It’s been quite a day.
We woke this morning and packed for our overnight in Maryland. The plane ride was smooth, we met BoBo almost immediately (he drove from Massachusetts to meet us – he has a meeting in Pensylvania on Tuesday and thought it best that he drive) and found our hotel. Then we changed and went to the wake.
It was a strange and difficult affair. April had divorced Dudley after having found another love, and both men were there. I have to say here that, even though the divorce was a profoundly difficult thing for Dudley to endure, and he didn’t always behave in ways that he was proud of, he stood up and found it in himself to give April’s man genuine sympathy and comfort. I am in awe of how well he has overcome his own grief and pain to acknowledge that April really loved this other man, and to give him the respect he deserves for it.
It was an open casket affair, and I made a point of not looking full-on at the body. I’ve learned, from previous experience with such events, that the image of the deceased in the casket is one that will stay in the mind for a long time, and I would rather keep my happier memories of my friend. I was touched that Dudley had chosen to include a photo of April and me together on the board of pictures next to the casket. It really helped me to solidify that I WAS her friend, and that we meant a lot to each other, despite our recent disagreements.
When the wake was over, we went to Dudley’s house for a while. That’s where I felt like it really got weird because my previous experiences with such things told me that this was the time when everyone stands around with paper plates full of pot luck food and remembers the one who passed.

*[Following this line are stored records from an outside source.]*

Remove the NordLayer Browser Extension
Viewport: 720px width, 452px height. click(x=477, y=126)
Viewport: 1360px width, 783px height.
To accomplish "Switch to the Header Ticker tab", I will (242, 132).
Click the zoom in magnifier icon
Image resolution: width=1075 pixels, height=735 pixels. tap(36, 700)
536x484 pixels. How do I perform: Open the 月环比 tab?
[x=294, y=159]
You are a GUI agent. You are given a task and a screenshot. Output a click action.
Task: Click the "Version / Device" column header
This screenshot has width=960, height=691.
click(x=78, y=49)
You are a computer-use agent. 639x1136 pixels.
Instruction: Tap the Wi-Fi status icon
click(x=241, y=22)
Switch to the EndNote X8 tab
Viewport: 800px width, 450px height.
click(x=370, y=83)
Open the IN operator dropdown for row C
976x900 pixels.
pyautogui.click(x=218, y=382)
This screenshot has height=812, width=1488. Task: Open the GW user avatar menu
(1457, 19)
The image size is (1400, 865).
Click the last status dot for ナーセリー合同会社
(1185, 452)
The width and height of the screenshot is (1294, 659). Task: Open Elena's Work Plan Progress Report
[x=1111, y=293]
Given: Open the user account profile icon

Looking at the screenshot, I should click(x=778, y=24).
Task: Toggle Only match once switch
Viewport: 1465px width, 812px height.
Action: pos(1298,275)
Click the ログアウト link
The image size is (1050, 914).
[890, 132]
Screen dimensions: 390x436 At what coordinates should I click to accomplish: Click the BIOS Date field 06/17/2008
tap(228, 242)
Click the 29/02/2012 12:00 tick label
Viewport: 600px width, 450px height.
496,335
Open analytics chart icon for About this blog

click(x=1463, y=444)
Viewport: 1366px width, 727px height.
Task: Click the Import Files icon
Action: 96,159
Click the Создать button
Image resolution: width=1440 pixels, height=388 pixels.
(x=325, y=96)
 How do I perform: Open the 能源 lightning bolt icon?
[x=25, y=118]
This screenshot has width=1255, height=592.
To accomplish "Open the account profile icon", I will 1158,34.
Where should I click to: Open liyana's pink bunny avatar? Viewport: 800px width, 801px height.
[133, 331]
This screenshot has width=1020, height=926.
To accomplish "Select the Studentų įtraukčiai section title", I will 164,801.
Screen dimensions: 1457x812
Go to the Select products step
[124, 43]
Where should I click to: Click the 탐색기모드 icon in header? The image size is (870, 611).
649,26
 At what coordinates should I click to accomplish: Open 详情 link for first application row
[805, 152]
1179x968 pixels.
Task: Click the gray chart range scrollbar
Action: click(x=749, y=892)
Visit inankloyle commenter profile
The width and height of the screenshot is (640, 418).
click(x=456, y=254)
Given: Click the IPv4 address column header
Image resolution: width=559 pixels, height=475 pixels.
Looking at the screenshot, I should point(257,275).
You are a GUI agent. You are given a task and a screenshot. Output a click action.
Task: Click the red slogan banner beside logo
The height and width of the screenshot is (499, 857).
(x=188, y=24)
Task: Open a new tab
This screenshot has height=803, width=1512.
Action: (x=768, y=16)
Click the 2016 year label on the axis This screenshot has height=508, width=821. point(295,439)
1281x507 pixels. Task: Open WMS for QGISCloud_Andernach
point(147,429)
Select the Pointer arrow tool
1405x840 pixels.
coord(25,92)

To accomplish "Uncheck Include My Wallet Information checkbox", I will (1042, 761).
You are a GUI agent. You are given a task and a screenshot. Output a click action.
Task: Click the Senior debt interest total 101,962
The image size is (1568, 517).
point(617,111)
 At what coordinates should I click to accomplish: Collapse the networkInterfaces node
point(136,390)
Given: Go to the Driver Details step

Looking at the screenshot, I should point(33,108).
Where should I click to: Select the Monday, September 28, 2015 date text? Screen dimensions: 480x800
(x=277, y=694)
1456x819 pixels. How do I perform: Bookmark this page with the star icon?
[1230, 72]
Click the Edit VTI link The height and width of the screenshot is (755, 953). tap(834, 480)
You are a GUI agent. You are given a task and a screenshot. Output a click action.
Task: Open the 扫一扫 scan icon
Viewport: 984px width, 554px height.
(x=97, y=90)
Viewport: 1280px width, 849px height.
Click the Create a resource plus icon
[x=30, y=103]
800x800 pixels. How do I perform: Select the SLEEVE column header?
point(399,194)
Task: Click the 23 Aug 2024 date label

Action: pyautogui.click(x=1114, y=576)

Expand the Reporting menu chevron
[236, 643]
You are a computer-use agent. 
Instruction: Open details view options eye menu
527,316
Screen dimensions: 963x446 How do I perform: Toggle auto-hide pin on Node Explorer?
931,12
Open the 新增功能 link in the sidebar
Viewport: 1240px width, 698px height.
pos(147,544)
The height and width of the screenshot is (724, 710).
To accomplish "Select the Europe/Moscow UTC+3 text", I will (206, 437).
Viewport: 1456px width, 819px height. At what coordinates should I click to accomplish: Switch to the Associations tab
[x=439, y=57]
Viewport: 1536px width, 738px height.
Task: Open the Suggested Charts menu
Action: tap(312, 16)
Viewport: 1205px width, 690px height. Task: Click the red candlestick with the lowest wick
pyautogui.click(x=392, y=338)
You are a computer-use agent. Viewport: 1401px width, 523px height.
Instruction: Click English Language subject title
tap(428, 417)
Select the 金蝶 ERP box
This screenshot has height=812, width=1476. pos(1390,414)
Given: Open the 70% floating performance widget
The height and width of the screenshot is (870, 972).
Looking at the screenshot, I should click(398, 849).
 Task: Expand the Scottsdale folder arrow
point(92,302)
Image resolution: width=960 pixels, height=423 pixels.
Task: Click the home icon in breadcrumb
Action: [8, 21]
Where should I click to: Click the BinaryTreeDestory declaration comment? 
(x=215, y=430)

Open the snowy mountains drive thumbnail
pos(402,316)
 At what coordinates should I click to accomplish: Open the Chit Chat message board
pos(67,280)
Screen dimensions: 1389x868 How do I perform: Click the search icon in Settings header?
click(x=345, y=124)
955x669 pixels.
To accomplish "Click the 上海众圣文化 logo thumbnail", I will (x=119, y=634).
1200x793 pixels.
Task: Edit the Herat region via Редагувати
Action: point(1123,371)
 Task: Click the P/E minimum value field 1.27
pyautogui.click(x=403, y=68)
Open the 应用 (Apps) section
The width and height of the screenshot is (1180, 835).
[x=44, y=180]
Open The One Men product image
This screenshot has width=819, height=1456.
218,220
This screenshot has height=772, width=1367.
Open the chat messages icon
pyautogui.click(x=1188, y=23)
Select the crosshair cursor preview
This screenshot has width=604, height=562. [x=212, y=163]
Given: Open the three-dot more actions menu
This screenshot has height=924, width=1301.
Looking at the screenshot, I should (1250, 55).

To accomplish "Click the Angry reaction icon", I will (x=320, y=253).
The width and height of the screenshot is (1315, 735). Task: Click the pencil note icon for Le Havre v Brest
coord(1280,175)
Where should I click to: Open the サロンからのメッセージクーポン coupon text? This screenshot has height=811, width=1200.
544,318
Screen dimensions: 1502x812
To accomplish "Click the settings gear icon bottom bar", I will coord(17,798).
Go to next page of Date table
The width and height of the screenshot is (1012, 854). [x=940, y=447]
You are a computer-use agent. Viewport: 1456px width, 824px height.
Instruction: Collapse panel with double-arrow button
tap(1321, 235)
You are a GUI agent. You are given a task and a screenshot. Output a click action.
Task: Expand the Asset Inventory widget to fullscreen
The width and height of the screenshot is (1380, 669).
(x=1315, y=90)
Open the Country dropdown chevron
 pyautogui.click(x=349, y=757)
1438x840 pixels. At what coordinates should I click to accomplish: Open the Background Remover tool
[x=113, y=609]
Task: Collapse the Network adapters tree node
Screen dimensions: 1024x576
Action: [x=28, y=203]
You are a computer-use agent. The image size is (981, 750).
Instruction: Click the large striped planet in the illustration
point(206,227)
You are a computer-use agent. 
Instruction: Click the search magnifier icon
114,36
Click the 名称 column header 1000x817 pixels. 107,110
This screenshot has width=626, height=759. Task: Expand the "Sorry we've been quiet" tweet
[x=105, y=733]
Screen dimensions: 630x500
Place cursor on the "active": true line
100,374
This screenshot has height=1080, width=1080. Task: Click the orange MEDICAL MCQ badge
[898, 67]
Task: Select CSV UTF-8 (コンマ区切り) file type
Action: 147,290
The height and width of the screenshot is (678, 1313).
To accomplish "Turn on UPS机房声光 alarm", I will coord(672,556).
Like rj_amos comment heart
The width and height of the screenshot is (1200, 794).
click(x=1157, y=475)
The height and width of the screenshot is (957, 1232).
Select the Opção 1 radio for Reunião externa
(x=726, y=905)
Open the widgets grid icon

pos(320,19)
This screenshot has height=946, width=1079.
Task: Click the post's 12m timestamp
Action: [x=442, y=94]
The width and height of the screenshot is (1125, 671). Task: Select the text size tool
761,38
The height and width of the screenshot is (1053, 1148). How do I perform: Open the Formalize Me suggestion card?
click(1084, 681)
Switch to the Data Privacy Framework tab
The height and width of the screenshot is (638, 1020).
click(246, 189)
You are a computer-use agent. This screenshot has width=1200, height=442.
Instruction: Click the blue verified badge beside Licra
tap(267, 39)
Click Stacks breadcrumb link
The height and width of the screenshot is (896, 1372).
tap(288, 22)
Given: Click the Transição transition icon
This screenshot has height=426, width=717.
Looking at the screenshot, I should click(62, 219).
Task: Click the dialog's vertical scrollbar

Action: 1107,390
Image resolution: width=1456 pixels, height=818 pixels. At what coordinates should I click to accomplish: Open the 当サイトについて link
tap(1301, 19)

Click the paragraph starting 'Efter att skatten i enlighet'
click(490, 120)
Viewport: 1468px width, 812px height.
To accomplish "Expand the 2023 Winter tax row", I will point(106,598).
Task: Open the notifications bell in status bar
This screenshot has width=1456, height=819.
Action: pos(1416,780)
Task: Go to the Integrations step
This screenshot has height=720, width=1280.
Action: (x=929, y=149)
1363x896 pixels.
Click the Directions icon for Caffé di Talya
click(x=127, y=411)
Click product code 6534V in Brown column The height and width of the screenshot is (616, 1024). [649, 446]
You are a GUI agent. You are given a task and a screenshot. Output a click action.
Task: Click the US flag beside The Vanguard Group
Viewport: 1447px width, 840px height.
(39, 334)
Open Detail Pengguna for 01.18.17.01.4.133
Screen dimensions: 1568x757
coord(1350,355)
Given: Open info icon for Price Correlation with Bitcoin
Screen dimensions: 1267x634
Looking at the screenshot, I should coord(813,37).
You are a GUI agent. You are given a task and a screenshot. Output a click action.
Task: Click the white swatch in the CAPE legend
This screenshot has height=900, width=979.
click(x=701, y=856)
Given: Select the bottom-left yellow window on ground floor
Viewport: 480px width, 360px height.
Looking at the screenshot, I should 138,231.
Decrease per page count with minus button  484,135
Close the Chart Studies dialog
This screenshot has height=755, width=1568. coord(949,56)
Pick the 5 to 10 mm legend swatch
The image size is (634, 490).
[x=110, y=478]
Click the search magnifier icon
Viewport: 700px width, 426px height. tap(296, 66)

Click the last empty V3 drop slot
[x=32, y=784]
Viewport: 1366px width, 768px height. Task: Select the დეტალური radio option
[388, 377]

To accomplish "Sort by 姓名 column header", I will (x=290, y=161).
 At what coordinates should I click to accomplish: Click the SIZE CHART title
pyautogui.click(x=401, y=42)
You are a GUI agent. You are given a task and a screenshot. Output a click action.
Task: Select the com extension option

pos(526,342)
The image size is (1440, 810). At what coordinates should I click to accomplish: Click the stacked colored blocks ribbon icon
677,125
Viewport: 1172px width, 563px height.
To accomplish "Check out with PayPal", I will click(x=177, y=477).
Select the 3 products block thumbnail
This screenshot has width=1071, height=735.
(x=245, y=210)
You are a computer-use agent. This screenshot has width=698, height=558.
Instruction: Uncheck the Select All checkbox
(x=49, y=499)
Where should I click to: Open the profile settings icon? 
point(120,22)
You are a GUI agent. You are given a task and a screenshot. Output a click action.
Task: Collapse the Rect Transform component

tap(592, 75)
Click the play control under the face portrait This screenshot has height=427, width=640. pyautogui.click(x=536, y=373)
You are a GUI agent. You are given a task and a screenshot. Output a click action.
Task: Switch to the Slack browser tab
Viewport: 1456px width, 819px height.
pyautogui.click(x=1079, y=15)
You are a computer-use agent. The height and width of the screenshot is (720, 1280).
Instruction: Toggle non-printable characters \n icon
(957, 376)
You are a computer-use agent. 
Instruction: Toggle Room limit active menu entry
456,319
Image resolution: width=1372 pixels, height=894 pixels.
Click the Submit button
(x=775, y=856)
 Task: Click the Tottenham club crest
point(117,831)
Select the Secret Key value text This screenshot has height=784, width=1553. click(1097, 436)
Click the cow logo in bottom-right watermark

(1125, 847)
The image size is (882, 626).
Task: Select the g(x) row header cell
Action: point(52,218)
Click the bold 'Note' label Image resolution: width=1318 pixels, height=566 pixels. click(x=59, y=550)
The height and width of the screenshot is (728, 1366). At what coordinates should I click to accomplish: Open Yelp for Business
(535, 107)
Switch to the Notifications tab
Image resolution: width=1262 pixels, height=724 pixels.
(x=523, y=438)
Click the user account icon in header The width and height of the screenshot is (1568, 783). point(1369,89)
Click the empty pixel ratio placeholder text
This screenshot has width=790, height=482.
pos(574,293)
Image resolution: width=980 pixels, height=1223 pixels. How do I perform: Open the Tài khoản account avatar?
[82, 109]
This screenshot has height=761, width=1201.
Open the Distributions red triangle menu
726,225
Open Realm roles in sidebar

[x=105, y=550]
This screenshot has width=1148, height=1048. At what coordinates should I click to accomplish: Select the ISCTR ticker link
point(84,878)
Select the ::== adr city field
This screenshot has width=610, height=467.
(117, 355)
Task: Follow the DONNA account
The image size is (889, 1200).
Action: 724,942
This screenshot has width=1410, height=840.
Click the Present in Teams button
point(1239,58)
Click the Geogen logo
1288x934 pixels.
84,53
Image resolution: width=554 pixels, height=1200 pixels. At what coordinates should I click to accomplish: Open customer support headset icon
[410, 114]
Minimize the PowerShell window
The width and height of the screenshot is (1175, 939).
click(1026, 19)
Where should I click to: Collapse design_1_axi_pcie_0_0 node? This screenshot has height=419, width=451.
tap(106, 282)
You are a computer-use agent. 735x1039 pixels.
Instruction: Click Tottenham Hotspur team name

We had the food, and we stood around talking, but we didn’t really talk about April. We were in her former husband’s home – the home he shares with his fiancee, and it just didn’t seem right to talk about April in that place. I’m not saying that it was a bad scene – there was plenty of hugging and fellowship and reminiscing, just that most of those memories didn’t include April.
I haven’t cried yet. I’m hoping the funeral tomorrow helps me come to grips with all of this.